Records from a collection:
-=-=-

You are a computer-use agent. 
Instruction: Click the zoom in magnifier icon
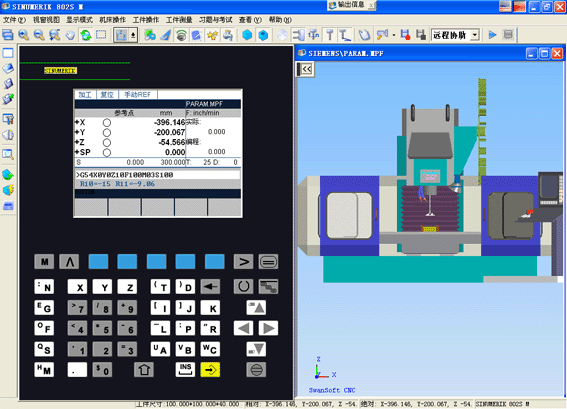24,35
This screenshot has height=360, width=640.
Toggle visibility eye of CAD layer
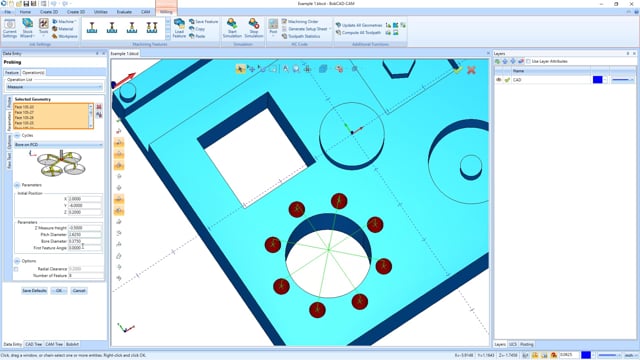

-=-=-

WHAT NEEDS TO BE DONE: Only exact duplicates of the lines from the one containing "This screenshot has height=360, width=640." through the final line of the entries, both included, are needed, with pictures left out.

SOLUTION TO THIS EXERCISE:
This screenshot has height=360, width=640.
Toggle visibility eye of CAD layer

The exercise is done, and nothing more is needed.